The Smart Way to Smart Cities Begins with Buildings

**This piece first appeared in Smart Buildings Magazine on March 12, 2018.

In just the first few weeks of 2018, we’ve already heard much about the promise and opportunity of smart cities. We’re talking about them at every conference – from CES to the US Conference of Mayors and everywhere in between.

But there’s a tough reality stirring behind all of this fanfare – and it is that communities seeking to achieve truly smart cities have faced an almost overwhelming path that is riddled with confusing choices, individualized attempts and small wins.

Technologists, city planners, and city leaders are grappling with a tremendous number of questions and decisions as they eagerly try to leverage smart technology to improve government services, urban quality of life, sustainability, and more. What number and combination of sensors, beacons, and meters provides enough data to enhance quality of life? How many smart lights, smart parking spaces, smart energy and water meters constitutes a smart city? Put together, all of these questions are making city leaders second-guess whether and how to make investments in smart city infrastructure and technology.

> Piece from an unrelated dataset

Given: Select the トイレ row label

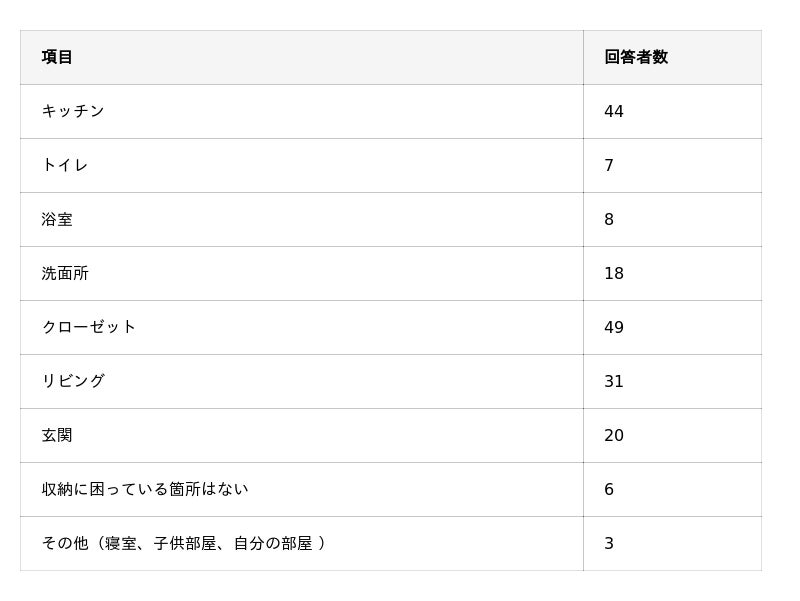Looking at the screenshot, I should click(x=65, y=165).
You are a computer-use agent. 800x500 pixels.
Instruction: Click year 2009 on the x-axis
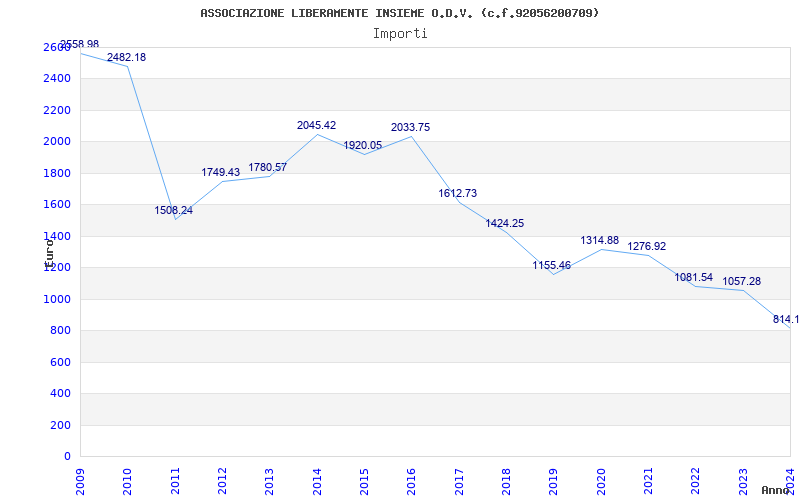click(81, 478)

One way to simplify the process is to start with one core element of every city’s landscape – its buildings. Because buildings typically are self-managed, they offer a good starting point – developing smart buildings will give rise to smart campuses, which will foster smart communities, and eventually smart cities. Simply put, smart buildings will create a scalable foundation for creating the elusive smart city, building by building, from the ground up.

And, much like what Leadership in Energy and Environmental Design (LEED) standards did in the early 2000’s to advance green buildings, creating a clear industry Smart Building Certification System with levels – from smart to genius – will accelerate technology solution development and adoption, and spread best practices. Accepted, industry-wide smart building certification levels will, in turn, become the basis for smart cities certification levels, allowing leaders to truly understand and shape how smart their cities are.

Buildings across cities serve different purposes – they function as offices, apartments, hospitals, schools, and even parking lots. But across these uses, basic building infrastructure addresses the same needs as basic City infrastructure, including energy, water, trash, lighting, ventilation, broadband and Wi-Fi connectivity, parking, traffic management, security and emergency services  to name a few. Smart building certifications would validate efficiencies, savings and improvements across these areas, and point out where new technology and broader adoption could add more value.

Orchestrating smart services, systems, and information points is a large and costly challenge for cities. Buildings, however, can more quickly leverage savings and new revenue opportunities from smart-X solutions, and are better positioned to develop an overarching platform that allows different vendor solutions and different technologies, for both legacy and new applications, to communicate with each other.

For example, when a fire breaks out, a fire monitoring and suppressant system supplied by one vendor must be able to communicate with the HVAC system supplied by another vendor inside the same building. Without seamless communication between these systems, the HVAC system could make the situation worse by blowing air into the building, rather than sucking it out.

At a city level, these vendor integrations may seem more difficult – but community leaders can leverage and scale building-level solutions to help build the city-wide platform of the future. A common building-level IoT platform such as oneM2M can be leveraged to address communications and security requirements, and can be layered in order to provide complete interoperability that could be scaled to the city level.

At the same time, building-level cost savings from both new technologies and smarter solutions can be easily identified and captured, helping to propel solutions that go beyond buildings.  Standards and certifications that revise current requirements for building telecom closets, cabling and data centers could free up space that can be rented. Small cells, in-building distributed antenna systems, neutral-hosts, throttled broadband and in-building edge data centers can also create entire new revenue streams and opportunities for buildings.

For communities that recognize the value of taking a focused approach to getting “smart,” building certification standards will help bring focus, clarity and competition to the race for smart city technology. In the early 2000s, the US had this same conversation around green buildings. LEED certification provided a clear framework for measuring and monetizing sustainability, demonstrating the economic case for what were once considered as values-based environmental benefits.

Smart building is a microcosm of a smart city, and as we become a data-integrated, smarter world, we need our building standards to keep pace. New standards will be required, and existing standards will need to be modified. Suppliers, solution providers, and integrators, as well as broadband, carrier and enterprise networks, and wireless evolution suppliers, must work together with industry associations to develop and advance a new platform to measure and monetize the smart technology opportunities that define smart cities – one building at a time.

The technology backbone of the smart building is the same technology backbone of the smart city. By adding and integrating certified smart buildings, local officials and technology leaders can quickly form smart campuses, smart communities, and scale all the way to smart cities.

Harry Smeenk

About Harry Smeenk

Harry Smeenk is vice president of program development at the Telecommunications Industry Association.